The Centers for Medicare and Medicaid Services (CMS) provides consumers with publicly available information on the quality of Medicare-certified hospital care through this Web site. The site includes specific information for both patients and hospitals on how to use the data to guide decision-making and improvement initiatives. Most recently, listings from the Hospital-Acquired Condition Reduction Program (HACRP) and data on Department of Veterans Affairs hospitals were added to the reports available.
Journal Article > Study
Van Den Bos J, Rustagi K, Gray T, Halford M, Ziemkiewicz E, Shreve J. Health Aff (Millwood). 2011;30:596-603.
The Centers for Medicare and Medicaid Services stopped reimbursing hospitals for additional costs associated with certain preventable adverse events in 2008. Despite the widespread controversy engendered by this policy, the actual financial effect has been small, leading to calls for expansion of the policy. This actuarial study used a case-control approach to estimate the annual marginal cost of preventable adverse events in hospitalized patients at $17.1 billion, largely attributable to post-surgical complications, health care–associated infections, and pressure ulcers. Never events accounted for approximately $3.7 billion in excess costs. The results of this study provide targets for policy efforts to control health care costs and improve patient safety.
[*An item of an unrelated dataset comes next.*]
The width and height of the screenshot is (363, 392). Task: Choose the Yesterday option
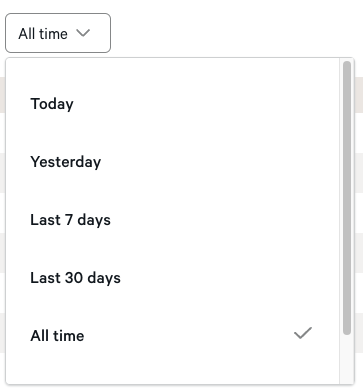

2013 Annual Hospital-Acquired Condition Rate and Estimates of Cost Savings and Deaths Averted From 2010 to 2013.
Rockville, MD: Agency for Healthcare Research and Quality; October 2015. AHRQ Publication No.16-0006-EF.
Hospital-acquired conditions (HACs), some of which are never events, have been an important focus of patient safety initiatives, with reporting requirements and Medicare nonpayment leading to significant efforts to prevent these conditions. This update to a prior report from AHRQ details and confirms the declining rates in HACs between 2010 and 2013. The analysis indicated that hospitalized patients experienced 1.3 million fewer HACs over the 3 years (2011–2013) than if the HAC rate had remained at the 2010 level. Consequently, the report estimates a $12 billion savings in health care costs and 50,000 fewer hospital patient deaths. These improvements coincided with nationwide efforts to reduce adverse events, such as the Partnership for Patients initiative and Medicare payment reform. The remaining burden of HACs suggests continued investment in this patient safety problem is needed.
National Scorecard on Rates of Hospital-Acquired Conditions 2010 to 2015: Interim Data From National Efforts to Make Health Care Safer.
Rockville, MD: Agency for Healthcare Research and Quality; December 2016.
Medicare nonpayment and reporting requirements have stimulated health care organizations to focus on reducing hospital-acquired conditions (HACs) such as health care–associated infections and never events. The Agency for Healthcare Research and Quality regularly tracks HAC rates, including rates of adverse drug events, catheter-associated urinary tract infections, central line–associated bloodstream infections, falls, obstetric adverse events, pressure ulcers, surgical site infections, ventilator-associated pneumonias, and postoperative venous thromboembolisms. According to data from the AHRQ National Scorecard, HACs have decreased by 21% between 2010 and 2015. This represents a total of 3.1 million fewer HACs contracted by hospitalized patients over 5 years, saving an estimated 125,000 lives and $28 billion. These findings represent substantial progress and support the success of incentives designed to eliminate HACs as a source of patient harm.